◆ **Activity**:
Number of lines below with the word "target": state it and write nothing more.

──────── Data extract ────────

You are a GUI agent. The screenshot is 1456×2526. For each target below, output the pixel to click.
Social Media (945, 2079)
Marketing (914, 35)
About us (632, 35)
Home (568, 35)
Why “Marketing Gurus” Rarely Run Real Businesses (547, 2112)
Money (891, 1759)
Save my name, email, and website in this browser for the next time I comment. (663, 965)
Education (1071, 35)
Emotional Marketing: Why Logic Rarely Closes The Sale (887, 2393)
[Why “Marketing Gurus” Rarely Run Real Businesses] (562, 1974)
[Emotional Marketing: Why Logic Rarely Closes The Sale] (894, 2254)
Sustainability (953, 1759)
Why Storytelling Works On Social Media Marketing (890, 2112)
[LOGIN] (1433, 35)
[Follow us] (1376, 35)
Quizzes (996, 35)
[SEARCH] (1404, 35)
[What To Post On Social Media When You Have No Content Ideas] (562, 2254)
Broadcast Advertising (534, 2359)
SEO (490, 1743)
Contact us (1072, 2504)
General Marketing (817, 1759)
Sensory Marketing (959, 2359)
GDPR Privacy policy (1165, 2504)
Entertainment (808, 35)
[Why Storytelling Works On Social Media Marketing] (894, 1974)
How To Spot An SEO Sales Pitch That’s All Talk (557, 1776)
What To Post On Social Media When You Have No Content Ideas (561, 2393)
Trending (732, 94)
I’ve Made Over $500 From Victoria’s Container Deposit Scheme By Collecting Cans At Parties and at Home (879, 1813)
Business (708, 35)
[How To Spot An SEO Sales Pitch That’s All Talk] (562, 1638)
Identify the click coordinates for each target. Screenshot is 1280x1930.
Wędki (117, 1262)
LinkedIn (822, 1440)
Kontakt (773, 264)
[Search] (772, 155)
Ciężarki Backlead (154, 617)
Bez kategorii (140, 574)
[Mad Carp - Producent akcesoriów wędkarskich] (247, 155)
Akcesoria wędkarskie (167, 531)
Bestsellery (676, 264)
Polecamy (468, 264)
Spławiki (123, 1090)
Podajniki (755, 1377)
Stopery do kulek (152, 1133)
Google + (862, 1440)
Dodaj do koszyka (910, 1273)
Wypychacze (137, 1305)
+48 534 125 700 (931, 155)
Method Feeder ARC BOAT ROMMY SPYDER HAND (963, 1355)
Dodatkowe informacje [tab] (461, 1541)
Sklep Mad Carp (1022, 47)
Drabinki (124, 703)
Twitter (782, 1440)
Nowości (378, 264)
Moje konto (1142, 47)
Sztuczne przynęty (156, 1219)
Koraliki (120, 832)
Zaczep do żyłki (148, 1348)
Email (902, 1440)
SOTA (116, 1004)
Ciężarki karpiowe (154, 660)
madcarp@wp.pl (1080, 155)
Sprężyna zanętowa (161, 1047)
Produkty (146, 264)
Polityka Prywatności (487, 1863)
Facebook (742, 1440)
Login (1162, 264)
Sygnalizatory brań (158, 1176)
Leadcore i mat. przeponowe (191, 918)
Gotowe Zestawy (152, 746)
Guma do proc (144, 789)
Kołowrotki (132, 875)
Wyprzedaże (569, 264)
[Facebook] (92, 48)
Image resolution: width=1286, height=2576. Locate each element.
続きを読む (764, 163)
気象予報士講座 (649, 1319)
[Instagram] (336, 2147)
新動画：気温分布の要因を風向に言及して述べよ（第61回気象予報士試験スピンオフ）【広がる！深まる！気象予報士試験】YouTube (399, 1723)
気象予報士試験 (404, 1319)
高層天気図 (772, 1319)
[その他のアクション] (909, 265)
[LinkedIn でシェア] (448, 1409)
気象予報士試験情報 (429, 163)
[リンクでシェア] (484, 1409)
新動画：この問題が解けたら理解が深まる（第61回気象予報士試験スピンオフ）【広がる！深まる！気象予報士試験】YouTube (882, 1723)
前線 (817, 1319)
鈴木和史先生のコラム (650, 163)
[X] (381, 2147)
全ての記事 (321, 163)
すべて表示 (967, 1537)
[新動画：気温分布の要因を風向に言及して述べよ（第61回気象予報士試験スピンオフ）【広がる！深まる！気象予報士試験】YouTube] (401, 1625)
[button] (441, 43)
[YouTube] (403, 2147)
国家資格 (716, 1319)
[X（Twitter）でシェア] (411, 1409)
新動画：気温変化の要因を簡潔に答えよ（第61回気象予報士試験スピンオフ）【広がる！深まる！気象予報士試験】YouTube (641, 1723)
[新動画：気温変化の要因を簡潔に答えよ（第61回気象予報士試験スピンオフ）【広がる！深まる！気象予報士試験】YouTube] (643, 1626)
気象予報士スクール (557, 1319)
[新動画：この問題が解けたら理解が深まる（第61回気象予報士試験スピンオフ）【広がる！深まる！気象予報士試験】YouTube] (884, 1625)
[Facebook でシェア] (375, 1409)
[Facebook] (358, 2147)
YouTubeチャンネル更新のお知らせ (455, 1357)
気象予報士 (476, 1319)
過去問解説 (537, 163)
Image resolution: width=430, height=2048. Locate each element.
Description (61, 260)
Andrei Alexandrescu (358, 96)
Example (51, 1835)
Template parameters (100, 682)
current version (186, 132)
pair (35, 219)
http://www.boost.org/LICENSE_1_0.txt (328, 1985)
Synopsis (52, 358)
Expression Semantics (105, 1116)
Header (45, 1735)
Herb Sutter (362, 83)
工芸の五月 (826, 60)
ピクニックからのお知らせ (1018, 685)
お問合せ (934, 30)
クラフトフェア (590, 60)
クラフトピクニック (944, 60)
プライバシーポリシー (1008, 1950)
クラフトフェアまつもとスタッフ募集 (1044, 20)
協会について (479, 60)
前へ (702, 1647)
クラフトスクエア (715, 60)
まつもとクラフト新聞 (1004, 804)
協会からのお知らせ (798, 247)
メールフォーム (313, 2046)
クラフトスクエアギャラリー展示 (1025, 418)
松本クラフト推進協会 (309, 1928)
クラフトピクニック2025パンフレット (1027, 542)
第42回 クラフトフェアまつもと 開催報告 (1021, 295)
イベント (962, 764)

────────

◆ **Finished task**:
2